(Selected excerpt):

Guam
- Union: Guam Rugby Football Union
- Coach: Paul Claros
| Team kit |

World Cup Sevens
- Appearances: 0

= Guam women's national rugby sevens team =

The Guam women's national rugby sevens team is Guam's national representative in Rugby sevens.

== History ==
In 2016, they participated in the 2016 Asia Rugby Women's Sevens Series and placed seventh overall. Guam also attended the Asia Rugby Women's Sevens Trophy tournament in Seria, Brunei in 2018.

They competed at the 2019 Asia Rugby Women's Sevens Trophy in Jakarta and finished in fifth place. In 2023, they participated in the Asia Rugby Sevens Trophy tournament that was held in Qatar.

== Players ==

===Previous squads===
Squad at 2019 Asia Rugby Women's Sevens Trophy:
- Rosae Calvo (CoCap)

(Request 1): Give every year mentioned in the History section of the text on Guam's women's rugby sevens team.
The text and the records come from unrelated sources.

(Dataset excerpt):
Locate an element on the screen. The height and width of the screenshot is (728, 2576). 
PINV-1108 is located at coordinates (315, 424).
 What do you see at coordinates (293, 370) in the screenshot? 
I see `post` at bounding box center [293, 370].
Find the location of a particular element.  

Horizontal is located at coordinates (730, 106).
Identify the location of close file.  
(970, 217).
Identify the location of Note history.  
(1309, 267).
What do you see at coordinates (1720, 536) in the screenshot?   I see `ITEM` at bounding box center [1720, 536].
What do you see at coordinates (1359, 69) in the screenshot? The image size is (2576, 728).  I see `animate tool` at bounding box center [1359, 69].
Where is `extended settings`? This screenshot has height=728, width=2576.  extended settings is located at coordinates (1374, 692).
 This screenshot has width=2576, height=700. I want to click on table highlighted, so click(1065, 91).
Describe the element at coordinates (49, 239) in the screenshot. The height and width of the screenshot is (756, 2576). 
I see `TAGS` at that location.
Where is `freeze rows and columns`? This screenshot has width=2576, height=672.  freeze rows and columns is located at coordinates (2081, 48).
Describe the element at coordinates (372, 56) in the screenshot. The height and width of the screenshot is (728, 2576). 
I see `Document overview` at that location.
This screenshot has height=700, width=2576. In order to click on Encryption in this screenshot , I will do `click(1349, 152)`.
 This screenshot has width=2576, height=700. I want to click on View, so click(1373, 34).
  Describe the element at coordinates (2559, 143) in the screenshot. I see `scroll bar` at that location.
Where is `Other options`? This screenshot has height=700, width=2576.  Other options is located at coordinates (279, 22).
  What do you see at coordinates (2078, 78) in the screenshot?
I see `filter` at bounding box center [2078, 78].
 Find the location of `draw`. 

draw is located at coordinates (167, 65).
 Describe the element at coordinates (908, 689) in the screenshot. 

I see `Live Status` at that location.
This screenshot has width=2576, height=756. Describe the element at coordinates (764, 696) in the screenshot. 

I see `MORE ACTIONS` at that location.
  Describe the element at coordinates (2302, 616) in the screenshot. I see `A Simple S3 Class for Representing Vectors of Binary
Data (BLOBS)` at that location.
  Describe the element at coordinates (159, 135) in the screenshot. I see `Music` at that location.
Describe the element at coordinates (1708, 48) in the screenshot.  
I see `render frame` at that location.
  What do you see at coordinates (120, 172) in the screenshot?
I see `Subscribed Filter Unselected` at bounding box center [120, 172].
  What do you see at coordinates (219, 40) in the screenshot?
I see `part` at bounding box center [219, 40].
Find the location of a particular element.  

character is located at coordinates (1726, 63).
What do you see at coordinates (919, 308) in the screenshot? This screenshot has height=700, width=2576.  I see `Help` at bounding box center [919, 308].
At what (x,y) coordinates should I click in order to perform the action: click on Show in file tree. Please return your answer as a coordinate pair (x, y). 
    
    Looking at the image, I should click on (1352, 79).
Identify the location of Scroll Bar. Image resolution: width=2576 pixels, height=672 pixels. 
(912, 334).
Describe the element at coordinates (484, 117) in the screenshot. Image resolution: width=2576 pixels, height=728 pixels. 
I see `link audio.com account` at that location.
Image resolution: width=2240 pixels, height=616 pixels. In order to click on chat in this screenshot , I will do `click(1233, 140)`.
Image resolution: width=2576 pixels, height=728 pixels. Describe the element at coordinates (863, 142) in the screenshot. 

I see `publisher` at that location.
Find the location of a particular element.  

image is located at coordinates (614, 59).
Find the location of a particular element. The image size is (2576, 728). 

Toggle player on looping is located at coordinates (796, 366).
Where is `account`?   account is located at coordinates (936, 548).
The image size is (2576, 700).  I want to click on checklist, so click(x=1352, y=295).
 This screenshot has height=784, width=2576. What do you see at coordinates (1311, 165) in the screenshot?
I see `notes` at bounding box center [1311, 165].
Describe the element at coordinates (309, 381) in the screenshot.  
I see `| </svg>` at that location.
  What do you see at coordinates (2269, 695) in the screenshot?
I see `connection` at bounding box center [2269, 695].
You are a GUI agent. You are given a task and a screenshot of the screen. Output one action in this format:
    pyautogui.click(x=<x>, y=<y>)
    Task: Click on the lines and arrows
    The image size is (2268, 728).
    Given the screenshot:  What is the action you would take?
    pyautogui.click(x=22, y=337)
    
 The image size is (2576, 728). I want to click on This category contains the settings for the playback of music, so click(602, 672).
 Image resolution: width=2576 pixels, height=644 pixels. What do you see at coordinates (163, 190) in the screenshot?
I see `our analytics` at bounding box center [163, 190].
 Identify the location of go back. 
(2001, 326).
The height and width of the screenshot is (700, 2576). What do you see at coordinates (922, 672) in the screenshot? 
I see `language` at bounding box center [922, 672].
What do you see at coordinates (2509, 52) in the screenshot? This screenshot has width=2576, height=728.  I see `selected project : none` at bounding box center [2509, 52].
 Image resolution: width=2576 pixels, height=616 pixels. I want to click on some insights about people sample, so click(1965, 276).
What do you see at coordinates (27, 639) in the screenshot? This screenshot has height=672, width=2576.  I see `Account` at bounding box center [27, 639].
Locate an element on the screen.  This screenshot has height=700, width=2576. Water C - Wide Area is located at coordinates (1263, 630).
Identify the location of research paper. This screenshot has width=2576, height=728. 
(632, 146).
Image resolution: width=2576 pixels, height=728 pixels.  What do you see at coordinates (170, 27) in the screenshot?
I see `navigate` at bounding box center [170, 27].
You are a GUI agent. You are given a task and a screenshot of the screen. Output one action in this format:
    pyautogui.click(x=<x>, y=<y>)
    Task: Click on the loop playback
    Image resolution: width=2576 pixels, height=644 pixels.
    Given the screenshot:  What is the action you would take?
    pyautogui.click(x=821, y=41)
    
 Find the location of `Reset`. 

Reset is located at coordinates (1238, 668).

(Request 2): In the records, switch "particular" to "specific" throughout the part that opens with the line containing "Image resolution: width=2576 pixels, height=728 pixels. Describe" and closes with the line containing "coordinates (936, 548).". Return only those lines.

(Final result 1): 2016, 2018, 2019, 2023

(Final result 2):
Image resolution: width=2576 pixels, height=728 pixels. Describe the element at coordinates (863, 142) in the screenshot. 

I see `publisher` at that location.
Find the location of a specific element.  

image is located at coordinates (614, 59).
Find the location of a specific element. The image size is (2576, 728). 

Toggle player on looping is located at coordinates (796, 366).
Where is `account`?   account is located at coordinates (936, 548).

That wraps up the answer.